In the data assimilation process, one-step-ahead prediction U nb is combined with the actual observation y n to estimate the present situation U na . In the prediction process, one-step-ahead prediction is repeatedly applied to predict the future situation.

Let \({\varvec{U}}_{\rm a}^{n}\) be an optimum wave field for \({\varvec{U}}^{n}\),\({\varvec{U}}_{\rm b}^{n}\) be a background field available at grid points in three dimensions, and \({\varvec{y}}_{0}\) be a vector of length q which is the number of stations for the observational field, respectively. It means the distributions before and after the combination with the actual observation are denoted by \({\varvec{U}}_{\rm b}^{n}\) and \({\varvec{U}}_{\rm a}^{n}\). A is applied to the wave field distribution after the combination at time t n-1. Thus, Eq. (2) is expressed as:

$${\varvec{U}}_{\rm b}^{n} = A({\varvec{U}}_{\rm a}^{n - 1} ),$$
(4)

where A is the wave propagation process described in Eq. (2). \({\varvec{U}}_{\rm a}^{n - 1}\) is the optimum wave field at time n − 1, and \({\varvec{U}}_{\rm b}^{n}\) is calculated by the one-step wave propagation simulation for the previous time n − 1 using Eq. (2). Using the difference of the seismic wave energy computed by Eq. (4) and the real-time wave energy, data assimilation in this section is expressed as:

$${\varvec{U}}_{\rm a}^{n} = {\varvec{U}}_{\rm b}^{n} + {\varvec{W}}\left[ {{\varvec{y}}_{0}^{n} - {\varvec{H}}\left( {{\varvec{U}}_{\rm b}^{n} } \right)} \right],$$
(5)

In which \({\varvec{y}}_{0}^{n} - {\varvec{H}}({\varvec{U}}_{\rm b}^{n} )\) is observational increments, W is \(p \times q\) matrix which represents weight matrix. \({\varvec{W}}\left[ {{\varvec{y}}_{0}^{n} - {\varvec{H}}\left( {{\varvec{U}}_{\rm b}^{n} } \right)} \right]\) indicates one-step-ahead predicting correction in the wave propagation simulation from \({\varvec{U}}_{\rm a}^{n}\) and \({\varvec{U}}_{\rm b}^{n}\) which are obtained from Eq. (2). Figure 3 indicates the application of repeated one-step-ahead prediction of wave propagating simulation. Observed data are used at each time step for the data assimilation technique.

W represents the relation between background errors and observational errors in one-step-ahead prediction:

$${\varvec{W}} = {\varvec{BH}}^{\rm T} \left( {{\varvec{R}} + {\varvec{HBH}}^{\text{T}} } \right)^{ - 1},$$
(6)

- **MATERIAL**:
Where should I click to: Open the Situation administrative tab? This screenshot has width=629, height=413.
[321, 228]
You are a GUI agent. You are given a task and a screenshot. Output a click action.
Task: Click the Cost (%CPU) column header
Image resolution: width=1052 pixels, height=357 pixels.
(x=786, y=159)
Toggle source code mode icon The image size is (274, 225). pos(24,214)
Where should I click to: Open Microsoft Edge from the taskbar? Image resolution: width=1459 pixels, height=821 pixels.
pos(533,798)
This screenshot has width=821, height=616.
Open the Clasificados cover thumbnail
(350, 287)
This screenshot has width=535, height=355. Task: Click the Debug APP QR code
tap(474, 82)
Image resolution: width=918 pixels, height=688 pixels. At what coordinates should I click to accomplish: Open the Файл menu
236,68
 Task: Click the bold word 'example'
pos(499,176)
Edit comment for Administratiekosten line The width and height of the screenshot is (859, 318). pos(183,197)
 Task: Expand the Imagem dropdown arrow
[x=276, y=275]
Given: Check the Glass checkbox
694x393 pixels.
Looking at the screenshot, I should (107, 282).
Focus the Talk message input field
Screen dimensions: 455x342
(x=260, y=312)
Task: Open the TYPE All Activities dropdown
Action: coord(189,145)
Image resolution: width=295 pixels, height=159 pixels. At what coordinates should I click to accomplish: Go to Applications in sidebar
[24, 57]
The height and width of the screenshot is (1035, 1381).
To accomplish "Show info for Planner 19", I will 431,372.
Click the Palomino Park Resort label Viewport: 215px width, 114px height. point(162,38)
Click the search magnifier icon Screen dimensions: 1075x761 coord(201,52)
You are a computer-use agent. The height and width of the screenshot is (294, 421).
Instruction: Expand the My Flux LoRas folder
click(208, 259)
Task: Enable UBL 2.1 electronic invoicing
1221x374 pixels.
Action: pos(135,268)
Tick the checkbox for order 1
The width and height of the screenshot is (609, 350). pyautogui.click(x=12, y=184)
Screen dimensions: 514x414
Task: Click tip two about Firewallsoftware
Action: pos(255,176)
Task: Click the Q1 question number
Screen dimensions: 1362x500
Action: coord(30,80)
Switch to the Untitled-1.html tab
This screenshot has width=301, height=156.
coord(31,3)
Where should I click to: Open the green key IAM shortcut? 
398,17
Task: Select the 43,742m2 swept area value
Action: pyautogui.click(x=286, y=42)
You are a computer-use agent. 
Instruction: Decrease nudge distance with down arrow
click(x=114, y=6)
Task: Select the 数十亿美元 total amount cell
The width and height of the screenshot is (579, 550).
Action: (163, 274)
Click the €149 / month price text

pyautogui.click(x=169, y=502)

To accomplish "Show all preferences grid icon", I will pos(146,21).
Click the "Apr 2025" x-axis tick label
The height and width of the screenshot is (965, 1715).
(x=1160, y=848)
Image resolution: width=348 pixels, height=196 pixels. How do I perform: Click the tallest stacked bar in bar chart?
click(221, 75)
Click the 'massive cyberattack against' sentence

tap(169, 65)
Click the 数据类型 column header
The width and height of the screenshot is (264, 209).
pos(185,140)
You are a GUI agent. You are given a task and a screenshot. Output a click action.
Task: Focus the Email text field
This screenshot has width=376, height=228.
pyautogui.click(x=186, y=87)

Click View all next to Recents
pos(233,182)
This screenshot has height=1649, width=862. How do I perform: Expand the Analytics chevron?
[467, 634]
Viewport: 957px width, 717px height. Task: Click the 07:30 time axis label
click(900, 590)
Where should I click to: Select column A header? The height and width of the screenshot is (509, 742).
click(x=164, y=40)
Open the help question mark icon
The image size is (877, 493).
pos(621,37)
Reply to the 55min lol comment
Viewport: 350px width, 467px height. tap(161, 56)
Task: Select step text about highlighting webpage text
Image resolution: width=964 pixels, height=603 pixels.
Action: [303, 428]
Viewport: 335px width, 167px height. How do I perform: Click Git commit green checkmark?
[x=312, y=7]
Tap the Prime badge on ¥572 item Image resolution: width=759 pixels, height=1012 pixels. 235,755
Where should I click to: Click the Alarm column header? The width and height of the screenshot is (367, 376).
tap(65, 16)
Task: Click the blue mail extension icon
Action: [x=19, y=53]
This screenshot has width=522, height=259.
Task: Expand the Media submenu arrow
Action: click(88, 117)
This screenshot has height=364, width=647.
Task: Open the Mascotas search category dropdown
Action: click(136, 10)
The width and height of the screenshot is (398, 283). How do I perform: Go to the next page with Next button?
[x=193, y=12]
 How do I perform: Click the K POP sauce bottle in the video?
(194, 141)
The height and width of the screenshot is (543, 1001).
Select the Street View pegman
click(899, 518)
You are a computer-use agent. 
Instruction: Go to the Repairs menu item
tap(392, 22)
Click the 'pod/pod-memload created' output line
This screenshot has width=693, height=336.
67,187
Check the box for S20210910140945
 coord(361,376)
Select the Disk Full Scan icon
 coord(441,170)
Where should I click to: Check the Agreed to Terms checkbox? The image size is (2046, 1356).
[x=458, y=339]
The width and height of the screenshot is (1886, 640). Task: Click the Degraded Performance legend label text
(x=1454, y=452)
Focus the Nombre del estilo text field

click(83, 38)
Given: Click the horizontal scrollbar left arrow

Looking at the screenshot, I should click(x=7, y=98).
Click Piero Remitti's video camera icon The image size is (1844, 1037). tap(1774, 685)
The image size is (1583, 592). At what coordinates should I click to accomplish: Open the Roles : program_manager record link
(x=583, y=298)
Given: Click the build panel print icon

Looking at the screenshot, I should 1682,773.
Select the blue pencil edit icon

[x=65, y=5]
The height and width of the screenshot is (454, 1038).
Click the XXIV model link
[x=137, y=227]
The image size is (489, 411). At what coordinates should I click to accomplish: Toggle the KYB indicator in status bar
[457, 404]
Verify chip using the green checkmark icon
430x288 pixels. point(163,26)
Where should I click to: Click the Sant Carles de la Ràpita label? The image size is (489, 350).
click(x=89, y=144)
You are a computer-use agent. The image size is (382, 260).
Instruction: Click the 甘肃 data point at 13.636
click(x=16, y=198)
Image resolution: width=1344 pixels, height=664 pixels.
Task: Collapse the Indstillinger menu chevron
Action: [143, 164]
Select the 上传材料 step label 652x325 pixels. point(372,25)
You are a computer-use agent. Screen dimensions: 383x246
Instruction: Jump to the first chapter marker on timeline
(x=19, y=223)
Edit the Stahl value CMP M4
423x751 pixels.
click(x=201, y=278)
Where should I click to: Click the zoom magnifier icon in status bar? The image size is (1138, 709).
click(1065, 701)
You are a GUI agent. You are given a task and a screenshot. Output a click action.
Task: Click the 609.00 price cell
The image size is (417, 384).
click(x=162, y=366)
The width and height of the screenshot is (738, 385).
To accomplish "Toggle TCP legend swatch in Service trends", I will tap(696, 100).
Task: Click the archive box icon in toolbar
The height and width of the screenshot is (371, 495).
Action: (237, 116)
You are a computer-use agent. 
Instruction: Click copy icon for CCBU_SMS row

- **THE PROBLEM**:
In the data assimilation text:
(a) What is combined with the actual observation to estimate the present situation?
(b) What does A stand for?
(c) What relation does W represent in one-step-ahead prediction?
Use only the data assimilation text, not the rows.

- **REPLY**:
(a) The one-step-ahead prediction.
(b) The wave propagation process described in Eq. (2).
(c) The relation between background errors and observational errors.